◆ The task ◆
Filter the records below down to the lines that contain the word "screenshot", copying each such line unchanged.

^^^^^^^^

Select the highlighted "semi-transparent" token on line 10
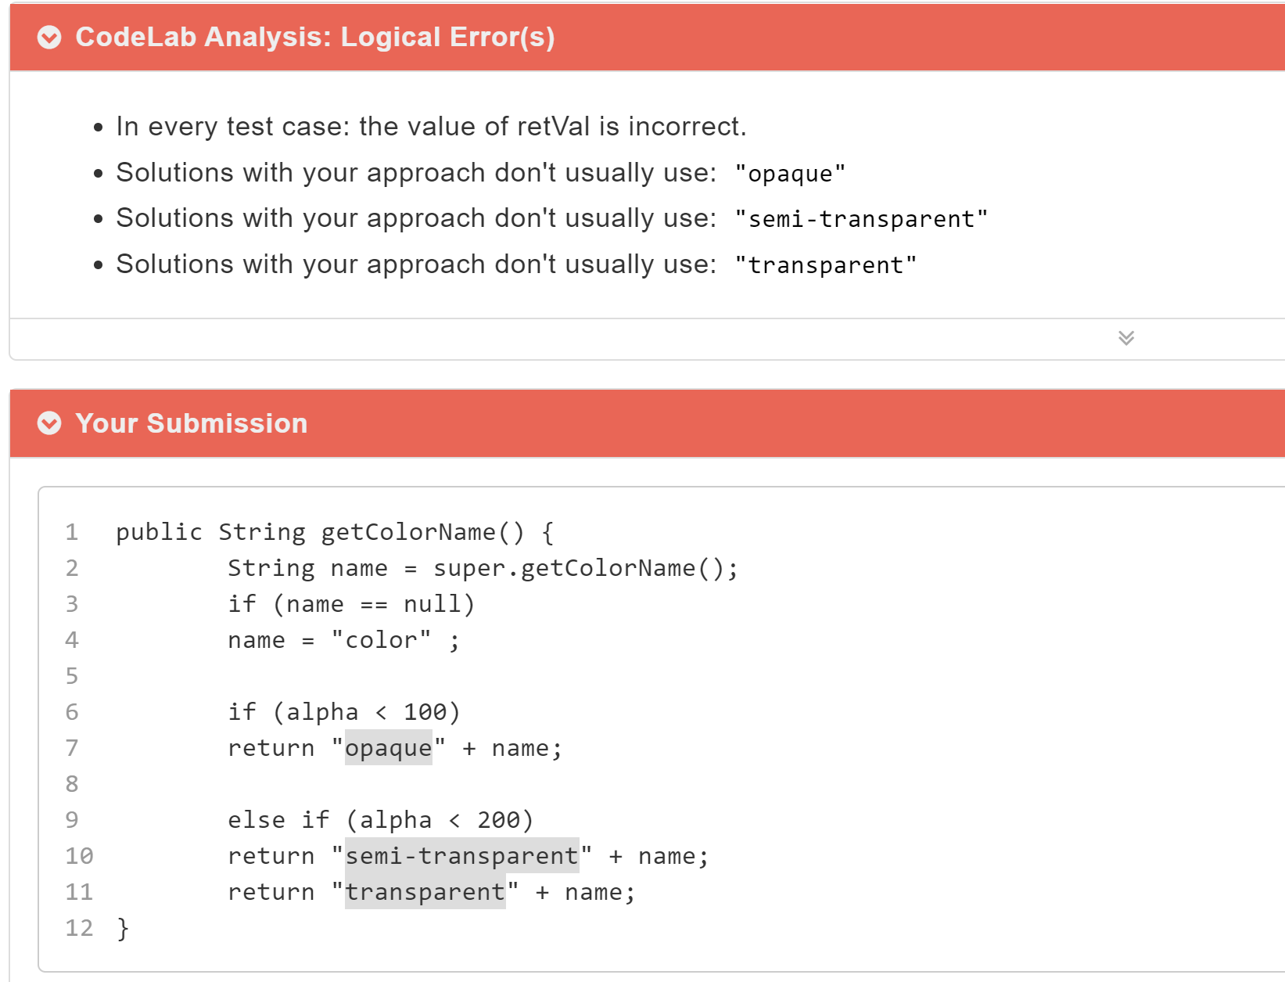Image resolution: width=1285 pixels, height=982 pixels. click(x=463, y=855)
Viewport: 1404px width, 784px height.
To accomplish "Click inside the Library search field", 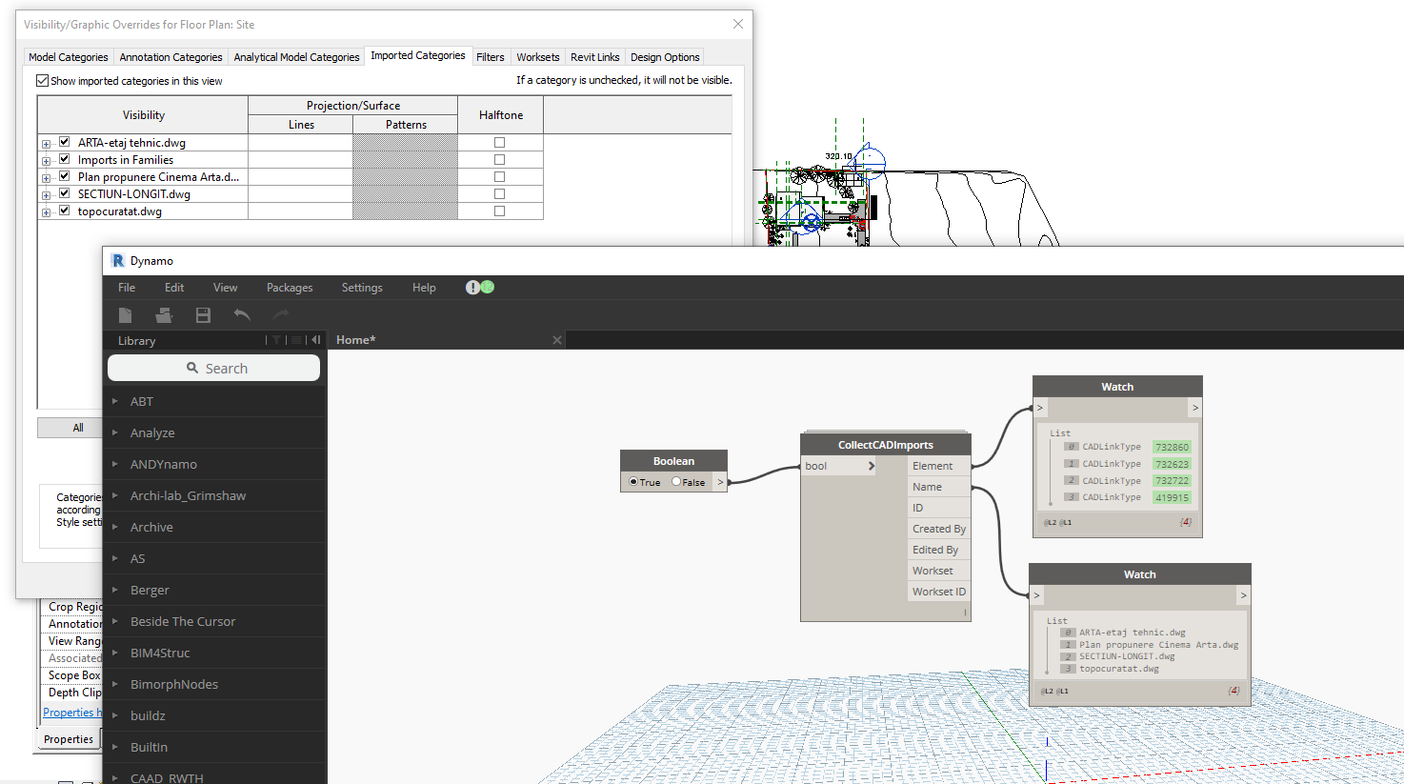I will [213, 368].
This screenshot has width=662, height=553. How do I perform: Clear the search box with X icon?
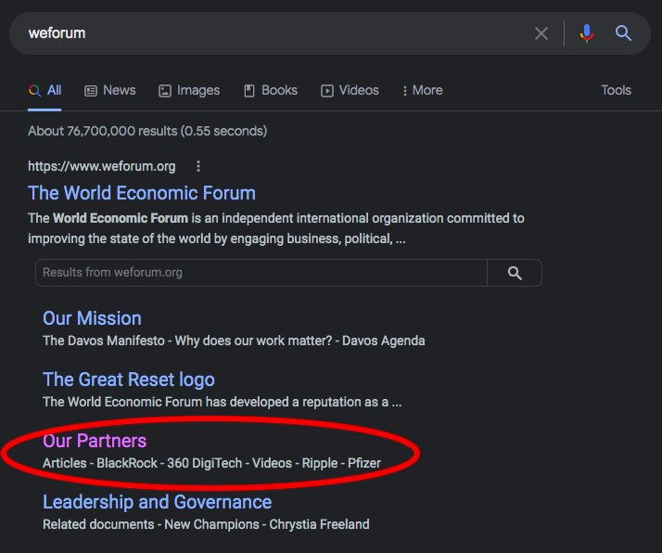coord(541,33)
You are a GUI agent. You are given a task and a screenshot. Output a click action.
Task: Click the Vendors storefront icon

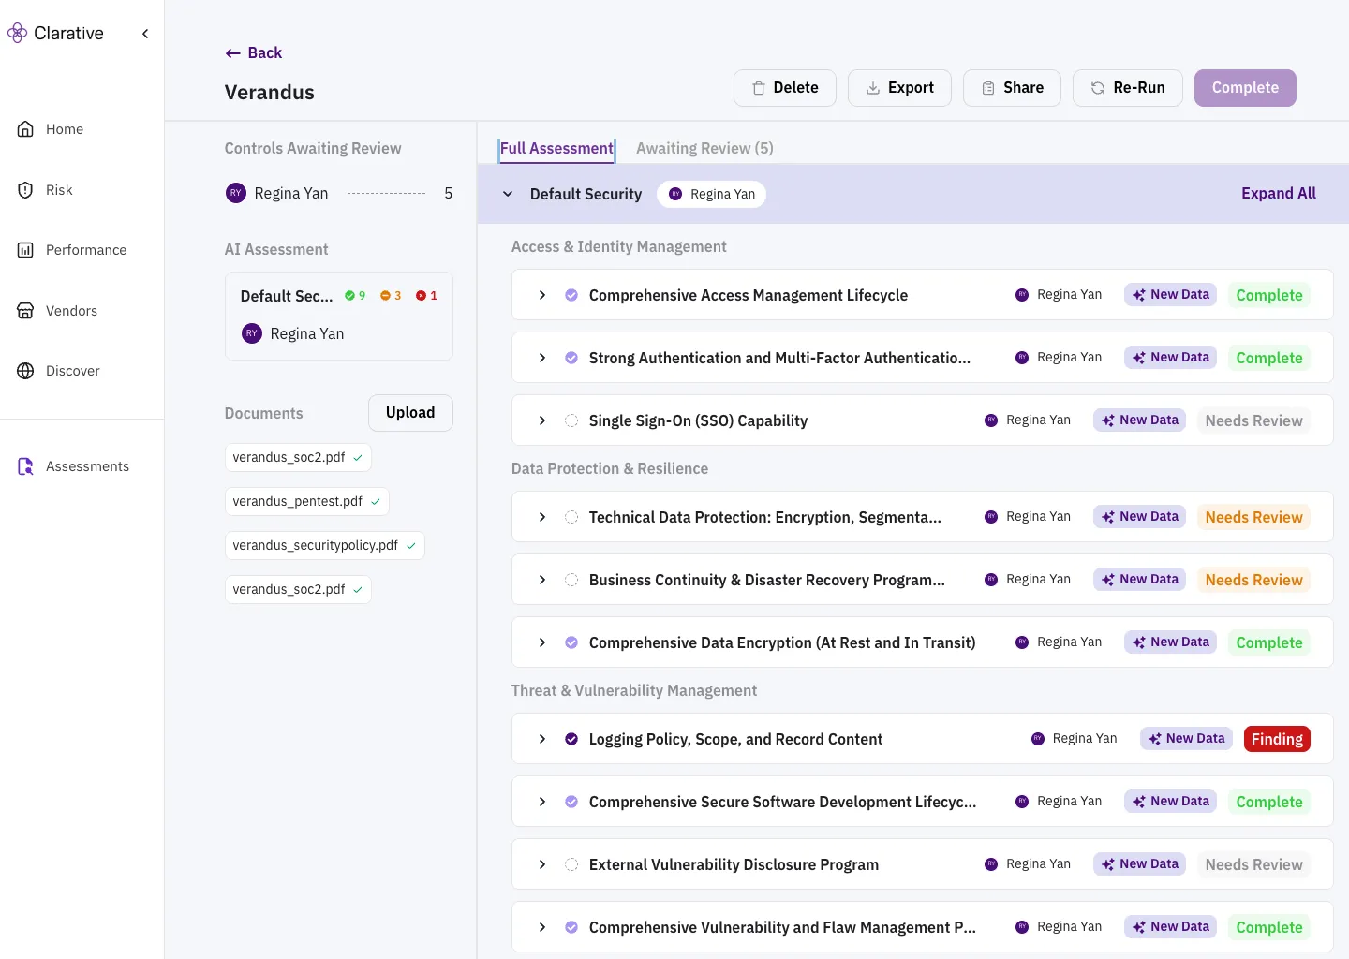click(x=25, y=311)

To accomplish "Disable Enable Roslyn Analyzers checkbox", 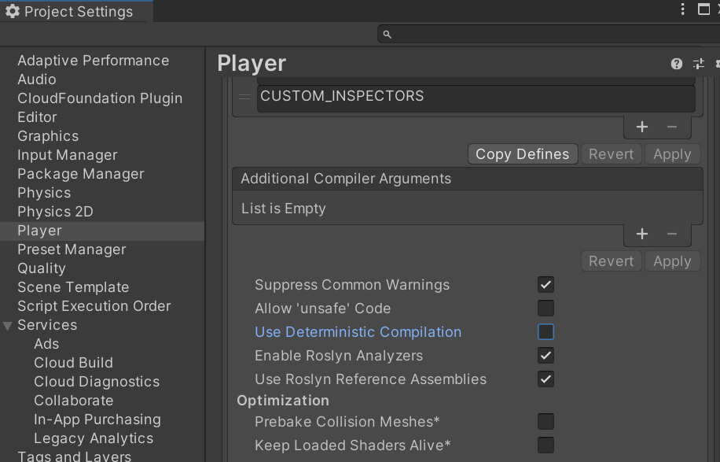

^^^^^^^^

◆ Result of this exercise ◆
This screenshot has width=662, height=553. How do I perform: Clear the search box with X icon?
You are a GUI agent. You are given a task and a screenshot. Output a click action.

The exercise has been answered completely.